- **Goal**
Please copy every one of the rows below word for word, keeping each line unchanged and in the same order.
%%
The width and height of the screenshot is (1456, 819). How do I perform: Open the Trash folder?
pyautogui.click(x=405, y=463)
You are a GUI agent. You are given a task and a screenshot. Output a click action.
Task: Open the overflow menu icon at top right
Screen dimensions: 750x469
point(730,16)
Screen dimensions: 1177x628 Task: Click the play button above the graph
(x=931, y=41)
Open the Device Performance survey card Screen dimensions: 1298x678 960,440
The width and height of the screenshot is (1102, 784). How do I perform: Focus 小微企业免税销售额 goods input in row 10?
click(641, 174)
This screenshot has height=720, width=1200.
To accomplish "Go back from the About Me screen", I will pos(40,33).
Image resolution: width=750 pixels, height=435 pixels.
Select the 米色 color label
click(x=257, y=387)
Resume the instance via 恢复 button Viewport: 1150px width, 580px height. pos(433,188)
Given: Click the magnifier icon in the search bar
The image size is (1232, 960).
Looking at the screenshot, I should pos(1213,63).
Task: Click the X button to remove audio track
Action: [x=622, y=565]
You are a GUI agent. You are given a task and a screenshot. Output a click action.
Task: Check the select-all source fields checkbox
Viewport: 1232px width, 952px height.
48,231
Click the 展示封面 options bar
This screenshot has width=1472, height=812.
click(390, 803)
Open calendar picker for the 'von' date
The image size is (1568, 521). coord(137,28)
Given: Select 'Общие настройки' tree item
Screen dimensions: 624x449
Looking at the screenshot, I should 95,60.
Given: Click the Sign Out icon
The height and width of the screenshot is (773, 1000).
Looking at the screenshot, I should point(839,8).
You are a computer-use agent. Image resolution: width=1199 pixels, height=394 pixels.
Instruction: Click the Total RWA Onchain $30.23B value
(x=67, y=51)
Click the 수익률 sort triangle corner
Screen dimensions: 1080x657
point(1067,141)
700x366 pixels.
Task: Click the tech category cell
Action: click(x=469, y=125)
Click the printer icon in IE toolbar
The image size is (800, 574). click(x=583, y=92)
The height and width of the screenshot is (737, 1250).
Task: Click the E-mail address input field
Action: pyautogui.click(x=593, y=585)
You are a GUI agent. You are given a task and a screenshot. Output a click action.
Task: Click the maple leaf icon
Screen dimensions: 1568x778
%%
- **Full output**
The width and height of the screenshot is (1456, 819). How do I perform: Open the Trash folder?
pyautogui.click(x=405, y=463)
You are a GUI agent. You are given a task and a screenshot. Output a click action.
Task: Open the overflow menu icon at top right
Screen dimensions: 750x469
point(730,16)
Screen dimensions: 1177x628 Task: Click the play button above the graph
(x=931, y=41)
Open the Device Performance survey card Screen dimensions: 1298x678 960,440
The width and height of the screenshot is (1102, 784). How do I perform: Focus 小微企业免税销售额 goods input in row 10?
click(641, 174)
This screenshot has height=720, width=1200.
To accomplish "Go back from the About Me screen", I will pos(40,33).
Image resolution: width=750 pixels, height=435 pixels.
Select the 米色 color label
click(x=257, y=387)
Resume the instance via 恢复 button Viewport: 1150px width, 580px height. pos(433,188)
Given: Click the magnifier icon in the search bar
The image size is (1232, 960).
Looking at the screenshot, I should pos(1213,63).
Task: Click the X button to remove audio track
Action: [x=622, y=565]
You are a GUI agent. You are given a task and a screenshot. Output a click action.
Task: Check the select-all source fields checkbox
Viewport: 1232px width, 952px height.
48,231
Click the 展示封面 options bar
This screenshot has width=1472, height=812.
click(390, 803)
Open calendar picker for the 'von' date
The image size is (1568, 521). coord(137,28)
Given: Select 'Общие настройки' tree item
Screen dimensions: 624x449
Looking at the screenshot, I should 95,60.
Given: Click the Sign Out icon
The height and width of the screenshot is (773, 1000).
Looking at the screenshot, I should point(839,8).
You are a computer-use agent. Image resolution: width=1199 pixels, height=394 pixels.
Instruction: Click the Total RWA Onchain $30.23B value
(x=67, y=51)
Click the 수익률 sort triangle corner
Screen dimensions: 1080x657
point(1067,141)
700x366 pixels.
Task: Click the tech category cell
Action: click(x=469, y=125)
Click the printer icon in IE toolbar
The image size is (800, 574). click(x=583, y=92)
The height and width of the screenshot is (737, 1250).
Task: Click the E-mail address input field
Action: pyautogui.click(x=593, y=585)
You are a GUI agent. You are given a task and a screenshot. Output a click action.
Task: Click the maple leaf icon
Screen dimensions: 1568x778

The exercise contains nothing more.